[PATCH 6.1.y] mptcp: Fix proto fallback detection with BPF

Matthieu Baerts (NGI0) posted 1 patch 1 week, 5 days ago
Failed in applying to current master (apply log)
There is a newer version of this series
net/mptcp/protocol.c | 9 +++++++--
1 file changed, 7 insertions(+), 2 deletions(-)
[PATCH 6.1.y] mptcp: Fix proto fallback detection with BPF
Posted by Matthieu Baerts (NGI0) 1 week, 5 days ago
From: Jiayuan Chen <jiayuan.chen@linux.dev>

commit c77b3b79a92e3345aa1ee296180d1af4e7031f8f upstream.

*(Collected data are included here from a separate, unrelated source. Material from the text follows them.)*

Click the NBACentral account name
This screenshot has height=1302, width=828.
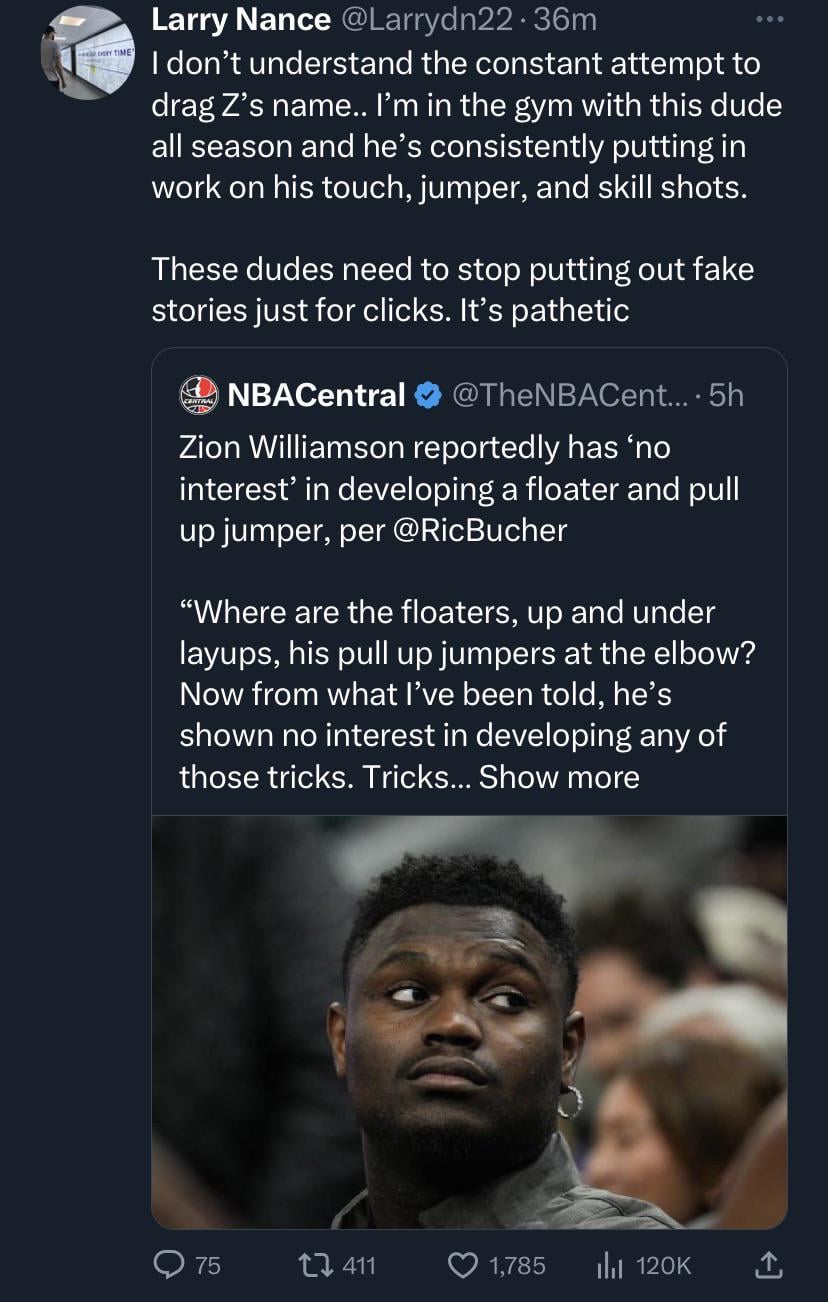click(315, 395)
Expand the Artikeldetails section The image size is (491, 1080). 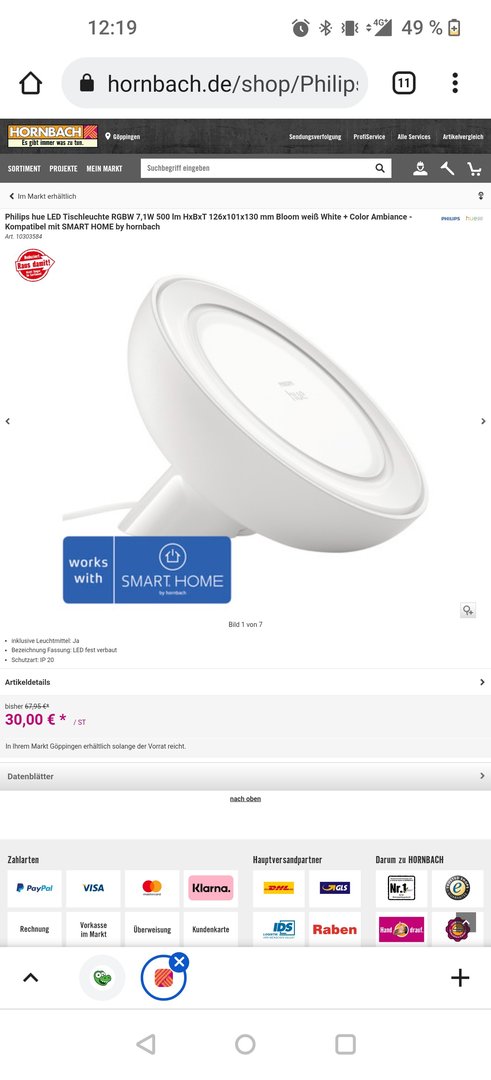pyautogui.click(x=245, y=682)
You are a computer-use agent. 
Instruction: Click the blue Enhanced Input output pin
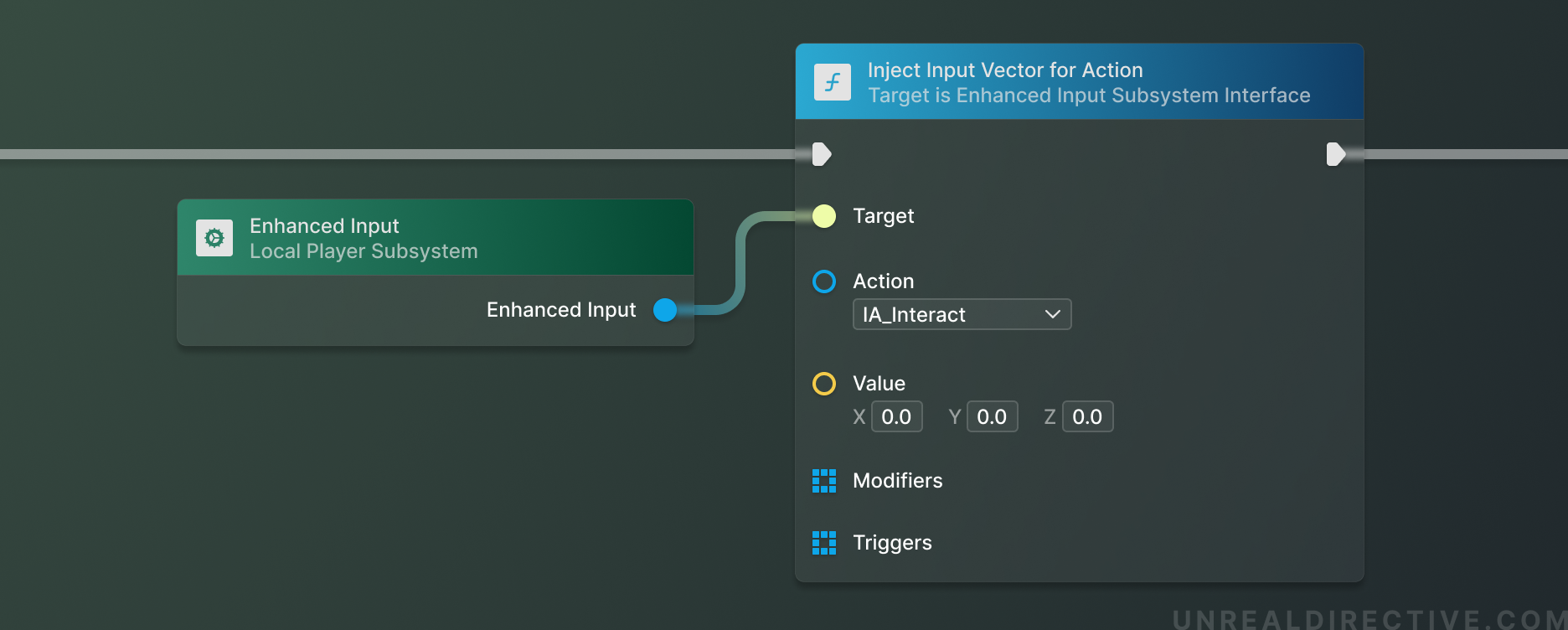(x=665, y=310)
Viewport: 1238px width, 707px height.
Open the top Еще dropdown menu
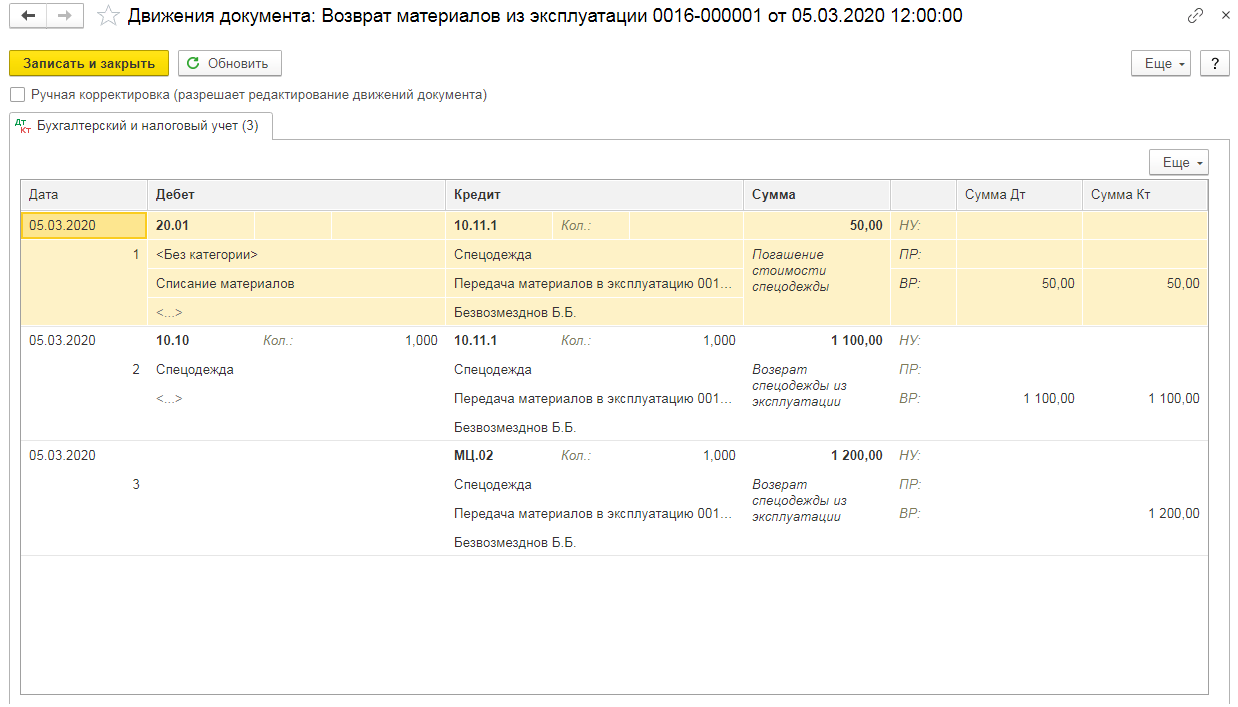pyautogui.click(x=1164, y=63)
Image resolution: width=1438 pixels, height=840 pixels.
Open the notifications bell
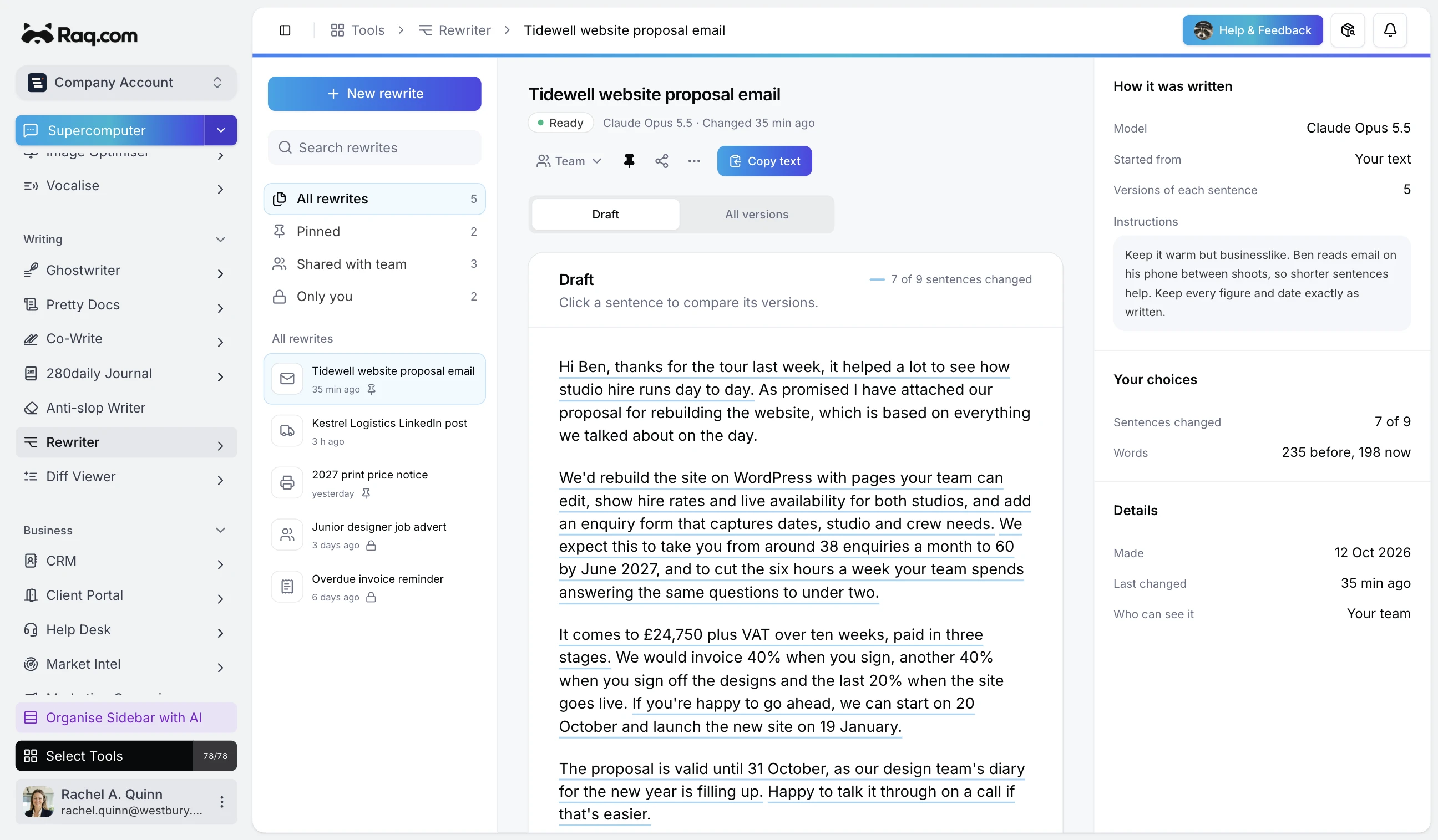[1390, 30]
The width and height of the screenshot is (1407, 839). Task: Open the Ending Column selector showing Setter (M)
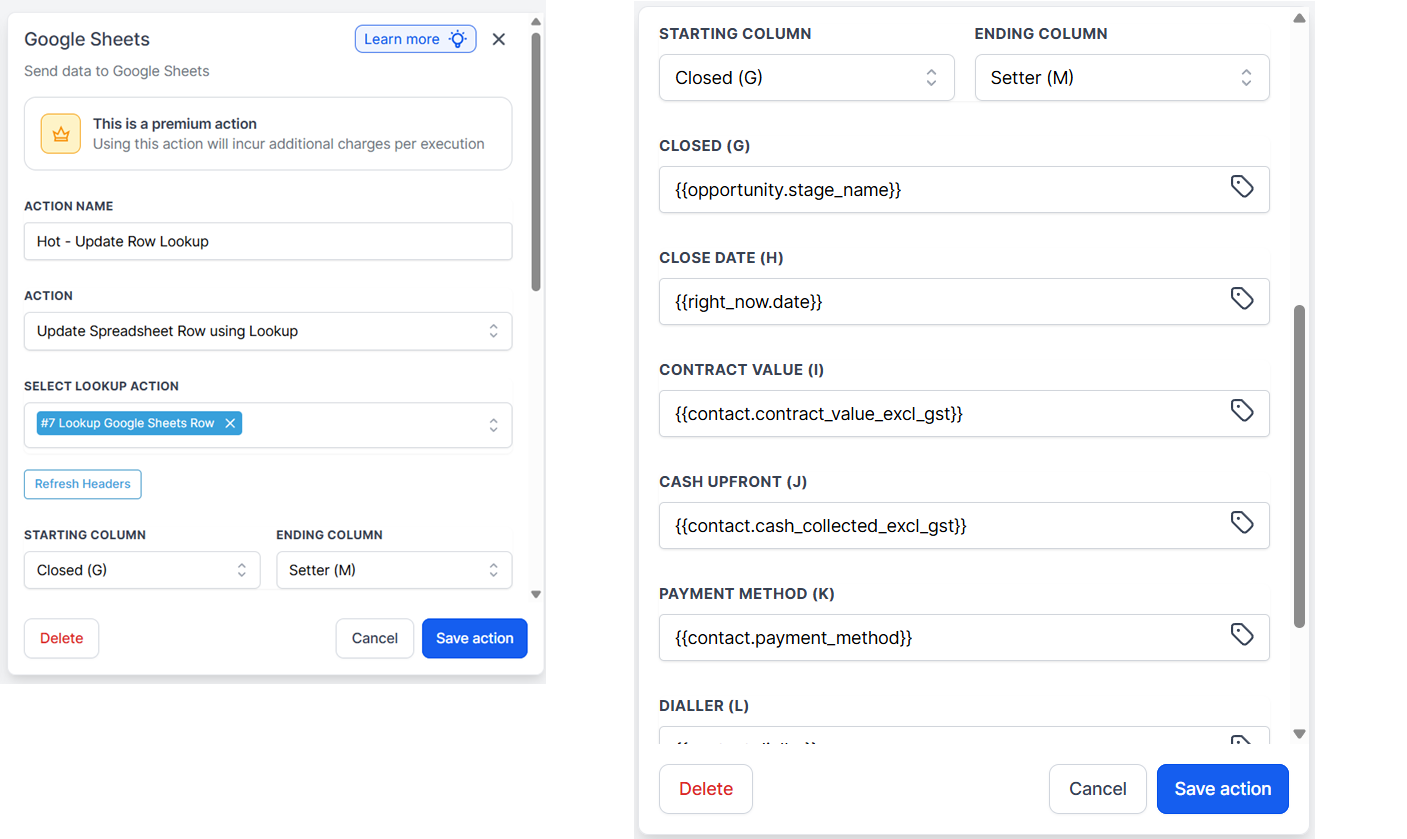(x=1121, y=77)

The sockmap feature allows bpf syscall from userspace, or based
on bpf sockops, replacing the sk_prot of sockets during protocol stack
processing with sockmap's custom read/write interfaces.
'''
tcp_rcv_state_process()
  syn_recv_sock()/subflow_syn_recv_sock()
    tcp_init_transfer(BPF_SOCK_OPS_PASSIVE_ESTABLISHED_CB)
      bpf_skops_established       <== sockops
        bpf_sock_map_update(sk)   <== call bpf helper
          tcp_bpf_update_proto()  <== update sk_prot
'''

When the server has MPTCP enabled but the client sends a TCP SYN
without MPTCP, subflow_syn_recv_sock() performs a fallback on the
subflow, replacing the subflow sk's sk_prot with the native sk_prot.
'''
subflow_syn_recv_sock()
  subflow_ulp_fallback()
    subflow_drop_ctx()
      mptcp_subflow_ops_undo_override()
'''

Then, this subflow can be normally used by sockmap, which replaces the
native sk_prot with sockmap's custom sk_prot. The issue occurs when the
user executes accept::mptcp_stream_accept::mptcp_fallback_tcp_ops().
Here, it uses sk->sk_prot to compare with the native sk_prot, but this
is incorrect when sockmap is used, as we may incorrectly set
sk->sk_socket->ops.

This fix uses the more generic sk_family for the comparison instead.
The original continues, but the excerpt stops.